##### Entries #####

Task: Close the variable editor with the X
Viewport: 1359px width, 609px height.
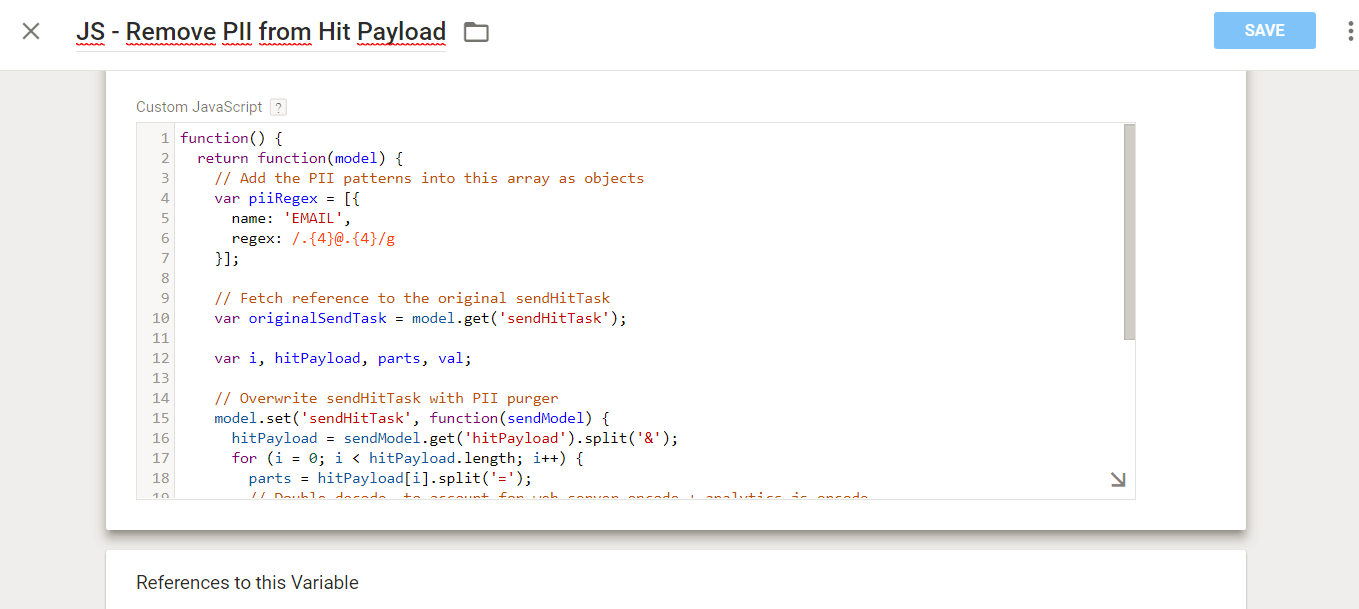Action: coord(31,31)
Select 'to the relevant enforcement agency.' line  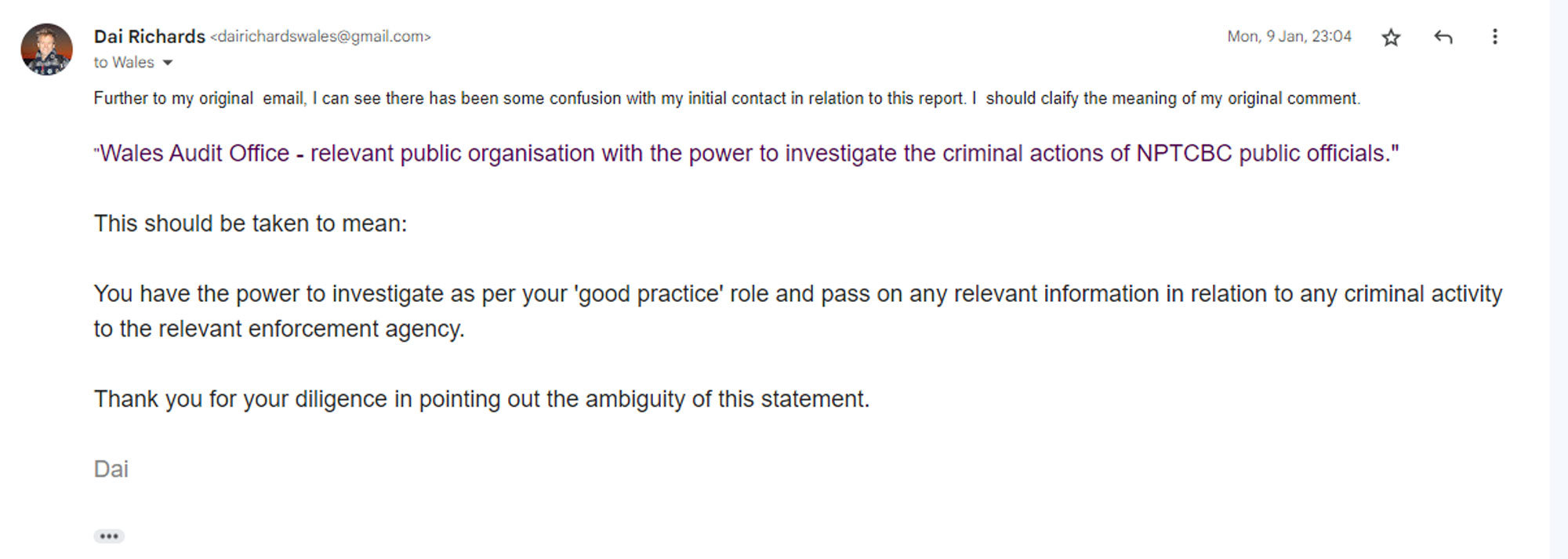pos(279,329)
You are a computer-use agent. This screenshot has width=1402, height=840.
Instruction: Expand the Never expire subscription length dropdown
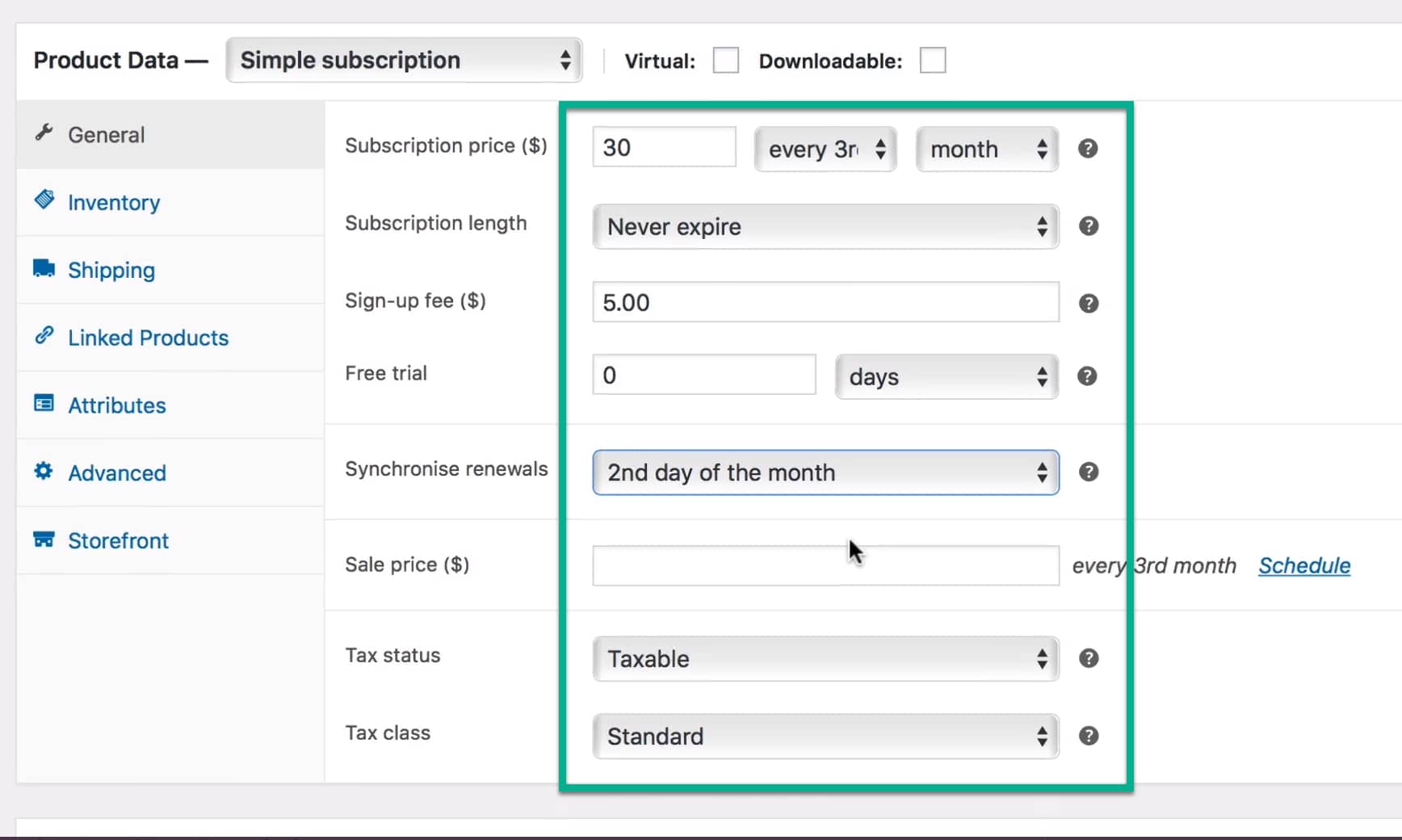click(x=825, y=227)
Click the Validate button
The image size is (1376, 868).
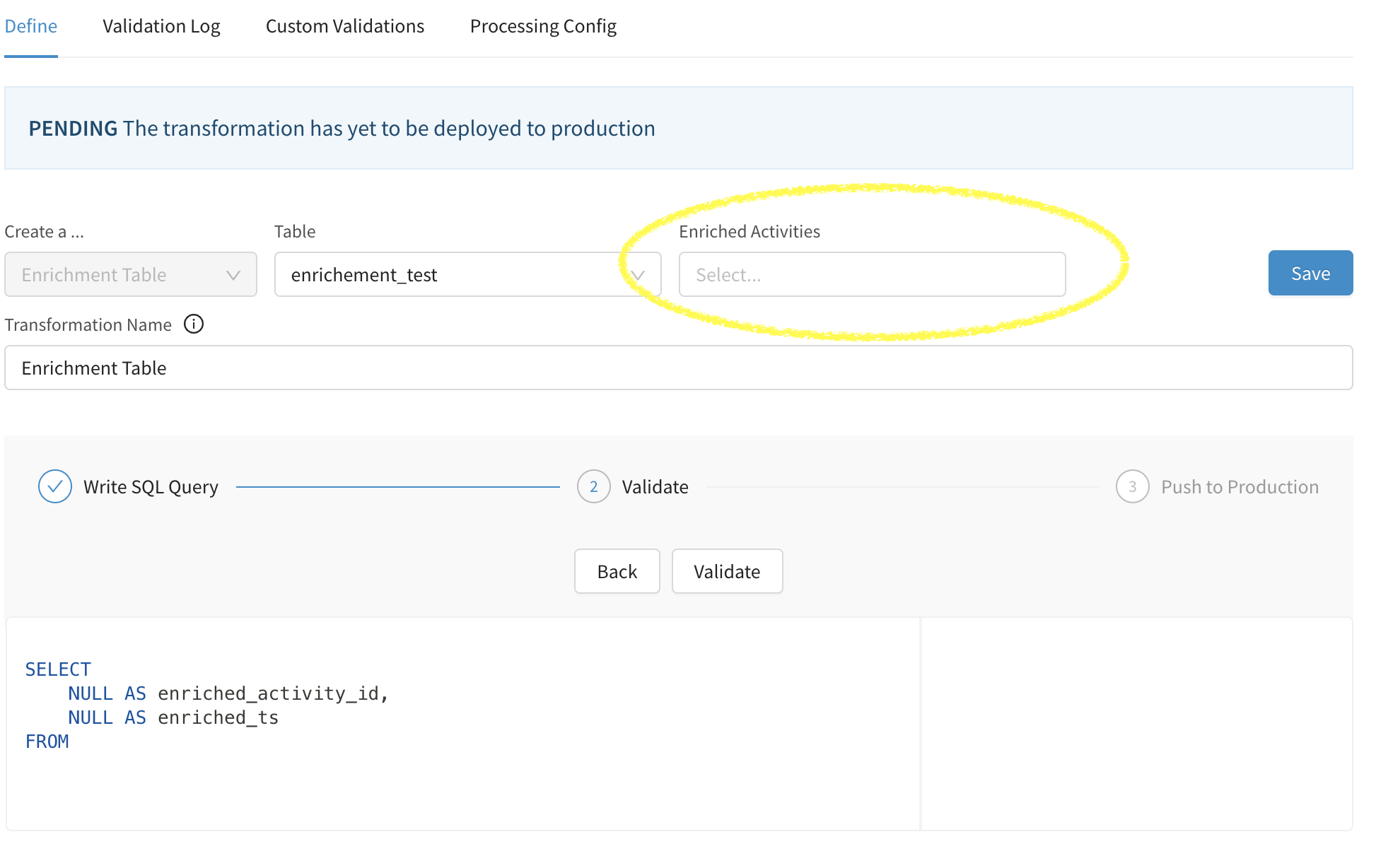click(x=727, y=572)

#####

### [What is required]
Reproduce everything from the line containing "Click the Validate button" down to the end of the records, replacing "Validate" with "Verify" and leaving all else unchanged. Omit the pictures from your answer.

### [Exercise result]
Click the Verify button
The image size is (1376, 868).
click(x=727, y=572)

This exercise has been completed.